Dia menatap saya sejenak, kemudian berkata dengan lebih serius, “Itulah yang saya katakan pada anak lelaki saya. Setelah setua ini, saya tahu bahwa kita lebih menyesali hal-hal yang tidak kita lakukan daripada hal-hal yang telah kita lakukan. Saya tidak ingin anak lelaki saya kelak menyesal karena tak pernah menikah. Sepahit apa pun sebuah pernikahan, rasanya lebih pahit ketika seseorang memandang masa lalunya, dan menyesali keputusannya untuk tidak menikah.”
“Well,” saya berkata perlahan-lahan, “saya tidak pernah memikirkan sejauh itu…”
Sekali lagi dia tersenyum keibuan. “Kau masih memiliki banyak waktu untuk memikirkannya, Nak. Omong-omong, hari sepertinya makin terang. Senang bercakap-cakap denganmu, tapi saya pasti sudah menyita waktu sendirimu.” Setelah itu dia bangkit, lalu pergi dengan langkah-langkah santai, meninggalkan saya yang duduk termenung bersama sebungkus rokok dan kopi yang mulai dingin.
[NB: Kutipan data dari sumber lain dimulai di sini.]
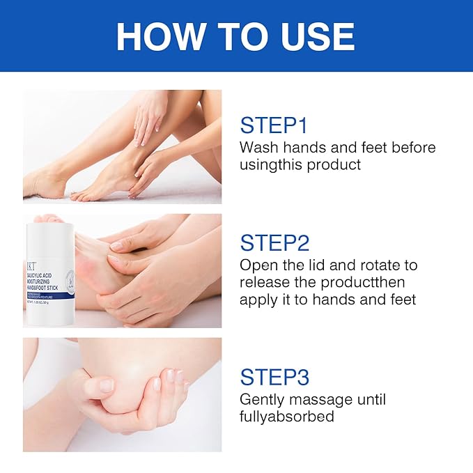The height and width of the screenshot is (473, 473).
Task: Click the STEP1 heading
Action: coord(273,125)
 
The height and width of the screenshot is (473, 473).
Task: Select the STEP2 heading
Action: coord(274,243)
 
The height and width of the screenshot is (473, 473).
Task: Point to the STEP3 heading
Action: coord(274,376)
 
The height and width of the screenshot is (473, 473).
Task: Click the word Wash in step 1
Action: coord(258,148)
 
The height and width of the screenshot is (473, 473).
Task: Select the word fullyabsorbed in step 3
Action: coord(286,417)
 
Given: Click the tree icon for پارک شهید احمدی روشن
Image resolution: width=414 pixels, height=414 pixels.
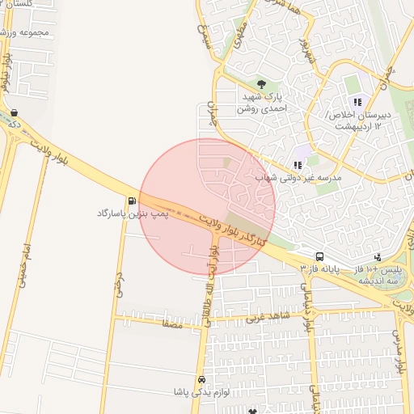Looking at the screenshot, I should [260, 83].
Sepeninggal wanita itu, saya menghabiskan kopi di mug, dan kembali menyulut rokok. Saya masih terngiang-ngiang pada semua percakapan tadi. Saya tahu, ada lebih banyak hal yang kita sesali karena tidak pernah kita lakukan, daripada sebaliknya. Tiba-tiba saya menggigil. Bukan karena udara pagi yang dingin, tapi karena satu kesadaran yang tiba-tiba melintas di pikiran. Apa jadinya jika seumur hidup saya tak pernah tahu arti pulang, dan suatu hari kelak menyesalinya…?
Beberapa hari mendatang, pekerjaan saya di sini mungkin sudah selesai. Dan setelah itu saya pun akan pulang. Apa yang akan saya dapati ketika pulang? Rumah yang kosong, dan tumpukan kerja yang siap menyongsong. Hari demi hari saya melewati semua rutinitas itu tanpa berpikir apa pun selain terobsesi pada pekerjaan. Dan sekarang, saya seperti dipaksa untuk keluar dari semua itu dan melihat dari kejauhan… melihat diri saya sendiri.
Di antara asap rokok yang mengepul, tiba-tiba saya teringat pada percakapan Yinsen dan Toni Stark dalam film Iron Man. Ketika mereka berada dalam satu ruangan karena disekap penjahat di gurun pasir, Yinsen bertanya, “Apakah kau punya keluarga, Stark?”
Toni Stark, sang genius-milyuner, menjawab, “Tidak.”
“Kalau begitu,” sahut Yinsen, “kau memiliki segalanya, tapi sebenarnya tak memiliki apa-apa.”
Saya termenung. Lama.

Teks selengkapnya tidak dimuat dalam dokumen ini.